Actuellement, a rappelé le ministre, un travailleur frontalier qui perd son emploi s’inscrit auprès de l’agence pour l’emploi de son pays de résidence qui lui verse aussi son indemnité de chômage. En vertu d’un règlement spécial, les pays voisins demandent au Luxembourg le remboursement de 3 mois de chômage, tandis que les autres pays peuvent obtenir le remboursement de 5 mois d’indemnités.

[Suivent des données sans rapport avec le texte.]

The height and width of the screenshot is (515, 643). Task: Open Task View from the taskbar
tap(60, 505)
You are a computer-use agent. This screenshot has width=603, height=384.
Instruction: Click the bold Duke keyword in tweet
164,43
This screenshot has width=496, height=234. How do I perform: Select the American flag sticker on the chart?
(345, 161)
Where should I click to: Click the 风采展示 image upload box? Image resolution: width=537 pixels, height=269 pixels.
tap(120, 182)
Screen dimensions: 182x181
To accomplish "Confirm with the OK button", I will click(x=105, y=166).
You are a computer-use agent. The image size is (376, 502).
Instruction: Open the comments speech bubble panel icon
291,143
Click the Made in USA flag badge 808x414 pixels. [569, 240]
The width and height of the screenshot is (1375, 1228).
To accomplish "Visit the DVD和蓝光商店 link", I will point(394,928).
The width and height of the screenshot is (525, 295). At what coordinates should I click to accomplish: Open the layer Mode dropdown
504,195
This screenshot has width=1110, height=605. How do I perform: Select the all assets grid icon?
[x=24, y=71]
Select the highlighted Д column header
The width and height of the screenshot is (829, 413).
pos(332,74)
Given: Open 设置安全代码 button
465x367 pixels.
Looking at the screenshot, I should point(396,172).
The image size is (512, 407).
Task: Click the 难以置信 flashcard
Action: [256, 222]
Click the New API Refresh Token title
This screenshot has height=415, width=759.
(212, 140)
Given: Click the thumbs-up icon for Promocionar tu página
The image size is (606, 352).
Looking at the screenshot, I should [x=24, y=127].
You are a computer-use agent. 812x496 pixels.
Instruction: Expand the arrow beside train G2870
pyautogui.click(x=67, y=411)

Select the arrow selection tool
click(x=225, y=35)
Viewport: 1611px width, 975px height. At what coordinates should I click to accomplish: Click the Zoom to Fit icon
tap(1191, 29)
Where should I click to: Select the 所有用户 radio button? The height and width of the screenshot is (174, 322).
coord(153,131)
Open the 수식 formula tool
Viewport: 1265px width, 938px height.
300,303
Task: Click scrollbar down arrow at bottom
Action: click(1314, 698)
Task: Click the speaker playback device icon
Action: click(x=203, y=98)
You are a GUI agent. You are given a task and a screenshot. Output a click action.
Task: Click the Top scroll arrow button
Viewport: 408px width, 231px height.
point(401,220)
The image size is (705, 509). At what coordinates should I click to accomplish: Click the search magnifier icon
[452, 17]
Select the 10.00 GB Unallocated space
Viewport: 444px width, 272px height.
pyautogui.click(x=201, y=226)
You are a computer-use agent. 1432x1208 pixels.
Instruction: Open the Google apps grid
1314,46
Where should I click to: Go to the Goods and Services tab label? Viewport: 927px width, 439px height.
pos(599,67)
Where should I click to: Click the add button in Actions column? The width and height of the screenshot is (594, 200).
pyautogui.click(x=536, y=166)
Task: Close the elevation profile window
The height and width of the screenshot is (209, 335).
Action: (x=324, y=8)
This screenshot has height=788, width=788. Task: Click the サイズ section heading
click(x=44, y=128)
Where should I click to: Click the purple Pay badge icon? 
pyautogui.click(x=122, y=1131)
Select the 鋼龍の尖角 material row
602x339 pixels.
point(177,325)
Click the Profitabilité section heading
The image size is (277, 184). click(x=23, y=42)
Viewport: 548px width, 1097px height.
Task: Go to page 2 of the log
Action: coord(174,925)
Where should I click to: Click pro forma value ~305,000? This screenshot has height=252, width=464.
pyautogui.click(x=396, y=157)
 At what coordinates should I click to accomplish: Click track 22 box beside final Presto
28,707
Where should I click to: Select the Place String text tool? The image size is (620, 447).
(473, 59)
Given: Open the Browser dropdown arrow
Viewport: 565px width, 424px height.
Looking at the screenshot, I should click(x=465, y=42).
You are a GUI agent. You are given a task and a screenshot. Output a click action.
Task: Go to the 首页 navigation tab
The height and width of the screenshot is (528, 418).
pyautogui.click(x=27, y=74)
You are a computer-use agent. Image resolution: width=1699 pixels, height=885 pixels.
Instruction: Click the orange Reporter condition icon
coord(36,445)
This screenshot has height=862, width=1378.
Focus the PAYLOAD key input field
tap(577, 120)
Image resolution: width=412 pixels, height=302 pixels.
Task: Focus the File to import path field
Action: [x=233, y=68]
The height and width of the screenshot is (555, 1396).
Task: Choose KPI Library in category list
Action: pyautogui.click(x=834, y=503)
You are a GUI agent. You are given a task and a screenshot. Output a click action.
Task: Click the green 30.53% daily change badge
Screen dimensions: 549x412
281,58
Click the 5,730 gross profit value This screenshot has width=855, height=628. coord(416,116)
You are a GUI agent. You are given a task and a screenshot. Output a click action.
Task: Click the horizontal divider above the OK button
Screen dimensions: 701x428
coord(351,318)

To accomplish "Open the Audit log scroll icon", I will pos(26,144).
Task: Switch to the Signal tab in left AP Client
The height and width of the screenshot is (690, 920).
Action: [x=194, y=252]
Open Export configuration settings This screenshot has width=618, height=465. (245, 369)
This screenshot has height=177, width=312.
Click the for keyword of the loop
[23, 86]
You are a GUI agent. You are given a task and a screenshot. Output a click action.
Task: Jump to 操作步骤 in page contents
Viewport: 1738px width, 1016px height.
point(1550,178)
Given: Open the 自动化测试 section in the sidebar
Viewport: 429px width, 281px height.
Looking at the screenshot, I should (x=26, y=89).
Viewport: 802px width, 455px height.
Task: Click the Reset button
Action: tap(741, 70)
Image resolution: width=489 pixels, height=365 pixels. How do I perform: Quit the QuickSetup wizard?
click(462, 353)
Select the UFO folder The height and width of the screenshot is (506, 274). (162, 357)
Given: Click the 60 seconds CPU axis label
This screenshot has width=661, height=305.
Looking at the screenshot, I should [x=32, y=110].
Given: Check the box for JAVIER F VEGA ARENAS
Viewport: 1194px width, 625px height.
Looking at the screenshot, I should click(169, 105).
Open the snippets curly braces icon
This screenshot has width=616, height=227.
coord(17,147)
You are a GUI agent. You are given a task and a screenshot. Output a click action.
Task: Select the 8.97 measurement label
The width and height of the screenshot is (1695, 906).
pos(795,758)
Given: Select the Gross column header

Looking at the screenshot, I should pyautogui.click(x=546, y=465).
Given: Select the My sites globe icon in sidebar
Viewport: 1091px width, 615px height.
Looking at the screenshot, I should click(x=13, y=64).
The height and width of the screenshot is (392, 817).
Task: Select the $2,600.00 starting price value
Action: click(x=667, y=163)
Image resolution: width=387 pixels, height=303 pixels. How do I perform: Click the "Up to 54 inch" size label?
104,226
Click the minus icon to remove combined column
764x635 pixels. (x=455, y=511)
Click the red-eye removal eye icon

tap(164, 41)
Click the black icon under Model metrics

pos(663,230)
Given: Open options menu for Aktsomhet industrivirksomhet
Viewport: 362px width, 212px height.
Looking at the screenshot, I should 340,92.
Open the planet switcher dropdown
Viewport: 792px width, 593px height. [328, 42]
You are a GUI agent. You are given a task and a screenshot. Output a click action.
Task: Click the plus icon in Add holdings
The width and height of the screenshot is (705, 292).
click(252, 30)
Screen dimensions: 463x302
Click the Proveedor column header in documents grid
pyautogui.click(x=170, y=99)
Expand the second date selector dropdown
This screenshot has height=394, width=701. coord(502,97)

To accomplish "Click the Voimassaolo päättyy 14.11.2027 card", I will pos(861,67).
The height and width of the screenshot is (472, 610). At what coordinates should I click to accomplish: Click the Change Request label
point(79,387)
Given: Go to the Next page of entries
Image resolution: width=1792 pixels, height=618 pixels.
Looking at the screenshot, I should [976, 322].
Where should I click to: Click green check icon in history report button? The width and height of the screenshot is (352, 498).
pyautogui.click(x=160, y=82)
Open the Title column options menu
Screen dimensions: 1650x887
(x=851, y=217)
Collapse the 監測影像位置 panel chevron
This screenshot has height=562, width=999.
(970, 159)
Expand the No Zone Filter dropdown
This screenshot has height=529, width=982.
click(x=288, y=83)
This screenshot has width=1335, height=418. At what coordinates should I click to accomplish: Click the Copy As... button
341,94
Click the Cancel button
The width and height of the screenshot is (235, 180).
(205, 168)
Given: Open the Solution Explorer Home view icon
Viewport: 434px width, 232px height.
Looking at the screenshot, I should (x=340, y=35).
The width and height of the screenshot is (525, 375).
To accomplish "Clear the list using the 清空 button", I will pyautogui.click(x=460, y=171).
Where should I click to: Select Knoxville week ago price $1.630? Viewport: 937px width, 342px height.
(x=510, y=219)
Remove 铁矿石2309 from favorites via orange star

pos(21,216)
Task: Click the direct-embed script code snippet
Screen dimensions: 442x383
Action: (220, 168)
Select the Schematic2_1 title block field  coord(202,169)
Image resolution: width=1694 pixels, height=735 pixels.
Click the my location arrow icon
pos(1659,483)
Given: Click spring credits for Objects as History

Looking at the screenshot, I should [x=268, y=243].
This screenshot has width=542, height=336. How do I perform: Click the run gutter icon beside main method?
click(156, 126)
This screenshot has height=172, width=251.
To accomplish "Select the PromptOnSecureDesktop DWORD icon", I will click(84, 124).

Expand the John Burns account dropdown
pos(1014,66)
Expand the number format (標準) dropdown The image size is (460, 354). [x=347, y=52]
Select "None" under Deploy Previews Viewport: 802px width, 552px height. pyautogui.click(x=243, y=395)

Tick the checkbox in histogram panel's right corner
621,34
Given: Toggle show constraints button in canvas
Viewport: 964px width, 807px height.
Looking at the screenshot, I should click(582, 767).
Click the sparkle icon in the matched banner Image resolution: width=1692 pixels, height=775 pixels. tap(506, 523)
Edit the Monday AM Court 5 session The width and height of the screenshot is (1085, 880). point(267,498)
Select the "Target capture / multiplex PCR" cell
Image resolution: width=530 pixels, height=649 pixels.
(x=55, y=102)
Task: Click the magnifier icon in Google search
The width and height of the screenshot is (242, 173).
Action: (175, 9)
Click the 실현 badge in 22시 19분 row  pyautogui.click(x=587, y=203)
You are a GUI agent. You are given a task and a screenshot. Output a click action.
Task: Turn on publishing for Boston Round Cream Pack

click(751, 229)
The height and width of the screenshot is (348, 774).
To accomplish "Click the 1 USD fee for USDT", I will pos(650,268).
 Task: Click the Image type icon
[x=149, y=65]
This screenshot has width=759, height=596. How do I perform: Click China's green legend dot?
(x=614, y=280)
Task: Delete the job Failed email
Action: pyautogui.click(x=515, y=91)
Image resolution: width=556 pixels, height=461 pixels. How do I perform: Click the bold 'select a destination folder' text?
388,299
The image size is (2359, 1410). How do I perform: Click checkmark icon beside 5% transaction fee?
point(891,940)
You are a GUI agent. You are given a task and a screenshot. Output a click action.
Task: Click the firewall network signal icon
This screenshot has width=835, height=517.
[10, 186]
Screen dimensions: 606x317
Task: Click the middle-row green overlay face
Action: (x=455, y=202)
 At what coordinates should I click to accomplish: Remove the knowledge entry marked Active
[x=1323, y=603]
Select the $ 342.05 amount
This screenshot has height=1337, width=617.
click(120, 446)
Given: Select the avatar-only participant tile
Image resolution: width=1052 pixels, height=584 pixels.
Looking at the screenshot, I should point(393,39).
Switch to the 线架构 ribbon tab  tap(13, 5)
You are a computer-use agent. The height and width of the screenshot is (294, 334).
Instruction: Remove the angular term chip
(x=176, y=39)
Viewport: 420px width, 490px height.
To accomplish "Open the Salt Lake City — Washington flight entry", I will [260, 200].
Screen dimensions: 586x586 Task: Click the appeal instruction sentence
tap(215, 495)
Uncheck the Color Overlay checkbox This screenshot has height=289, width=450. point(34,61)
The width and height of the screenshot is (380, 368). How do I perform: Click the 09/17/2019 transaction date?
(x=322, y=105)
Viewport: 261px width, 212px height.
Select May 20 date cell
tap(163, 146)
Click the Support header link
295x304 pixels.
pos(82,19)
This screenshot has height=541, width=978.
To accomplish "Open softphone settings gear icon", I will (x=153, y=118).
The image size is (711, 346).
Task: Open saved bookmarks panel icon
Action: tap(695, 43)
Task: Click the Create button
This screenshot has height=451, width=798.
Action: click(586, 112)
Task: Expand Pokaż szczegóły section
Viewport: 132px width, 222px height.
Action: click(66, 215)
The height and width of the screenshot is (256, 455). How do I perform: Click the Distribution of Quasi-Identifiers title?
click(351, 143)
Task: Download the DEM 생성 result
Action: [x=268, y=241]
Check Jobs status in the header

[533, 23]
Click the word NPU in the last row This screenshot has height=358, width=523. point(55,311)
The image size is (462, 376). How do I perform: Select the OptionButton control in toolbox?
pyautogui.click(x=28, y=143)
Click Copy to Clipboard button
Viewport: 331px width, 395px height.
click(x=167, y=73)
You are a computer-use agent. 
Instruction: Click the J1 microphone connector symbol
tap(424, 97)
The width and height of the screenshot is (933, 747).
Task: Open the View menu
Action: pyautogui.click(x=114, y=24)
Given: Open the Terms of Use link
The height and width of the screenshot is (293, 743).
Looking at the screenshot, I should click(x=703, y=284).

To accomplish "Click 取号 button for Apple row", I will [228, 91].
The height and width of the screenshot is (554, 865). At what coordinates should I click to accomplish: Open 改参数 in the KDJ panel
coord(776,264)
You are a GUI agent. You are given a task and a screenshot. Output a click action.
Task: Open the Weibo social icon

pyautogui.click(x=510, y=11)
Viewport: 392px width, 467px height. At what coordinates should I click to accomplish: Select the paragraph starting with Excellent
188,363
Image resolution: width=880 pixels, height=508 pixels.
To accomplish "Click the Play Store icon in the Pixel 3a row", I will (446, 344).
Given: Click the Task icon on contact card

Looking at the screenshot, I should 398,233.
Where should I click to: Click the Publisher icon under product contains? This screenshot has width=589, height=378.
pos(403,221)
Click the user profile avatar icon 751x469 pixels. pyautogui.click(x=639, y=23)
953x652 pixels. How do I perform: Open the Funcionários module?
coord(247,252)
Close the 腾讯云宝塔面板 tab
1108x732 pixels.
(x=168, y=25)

Or, la Commission propose maintenant que frontaliers touchent leur chômage intégralement au Luxembourg, ce que le Luxembourg conteste pour différentes raisons, a expliqué le ministre. D’une part, un travailleur frontalier qui a travaillé au Luxembourg, ne peut être forcé à y chercher un nouvel emploi. Et rien ne peut garantir qu’il cherche du travail ici, estime le ministre qui est d’avis que l’on ne peut l’obliger à venir chaque mois à l’ADEM comme doivent le faire les résidents. Pour le Luxembourg, il n’est possible de donner une indemnité de chômage que si les gens coopèrent sérieusement avec l’ADEM, font les efforts nécessaires et acceptent les mesures proposées, a expliqué le ministre.

"Il y a un problème de contrôle", a-t-il souligné en donnant aussi comme hypothèse celles de personnes qui pourraient avoir trouvé un emploi dans un autre pays sans que le Luxembourg n’en soit informé. "La coopération administrative ne fonctionne pas bien", s’inquiète le ministre qui souligne que tous les pays n’ont pas de système centralisé et qu’il n’y a aucune assurance qu’un contrôle peut fonctionner. En d’autres termes, le ministre est d’avis que le système proposé ne peut être mis en œuvre au Luxembourg vu le nombre de frontaliers : "le problème dépasse notre capacité administrative", a encore indiqué Nicolas Schmit. Il est d’autant plus opposé à cette proposition que, selon lui, "le système actuel fonctionne et ne freine pas la mobilité". Il a évoqué la possibilité d’augmenter la durée pendant laquelle le Luxembourg pourrait rembourser les indemnités perçues chez les pays voisins.

Autant de réserves entendues par la Commission, qui, a rapporté Nicolas Schmit, prend en compte la situation spécifique du Luxembourg et est consciente de l’importance du dossier pour le Grand-Duché. En pratique, les premiers échanges au niveau ministériel sont prévus pour le mois de mars, a précisé Nicolas Schmit.

Dans un entretien au Luxemburger Wort, Marianne Thyssen a confirmé qu’elle comprenait les spécificités de la situation luxembourgeoise. Mais elle a aussi rappelé qu’il lui importait de "mettre en œuvre le principe selon lequel les prestations sociales sont versées là où l’employé paie ses impôts, ce qui n’est que justice". Elle a toutefois concédé qu’elle partageait les inquiétudes de Nicolas Schmit en ce qui concerne la mise en œuvre pratique. "Il doit y avoir des possibilités de contrôle pour mettre ses règles en pratique", a-t-elle reconnu avant d’annoncer que les discussions allaient se poursuivre afin d’assurer que cela soit possible, car il n’est pas non plus dans l’intérêt de la Commission qu’il y ait des abus.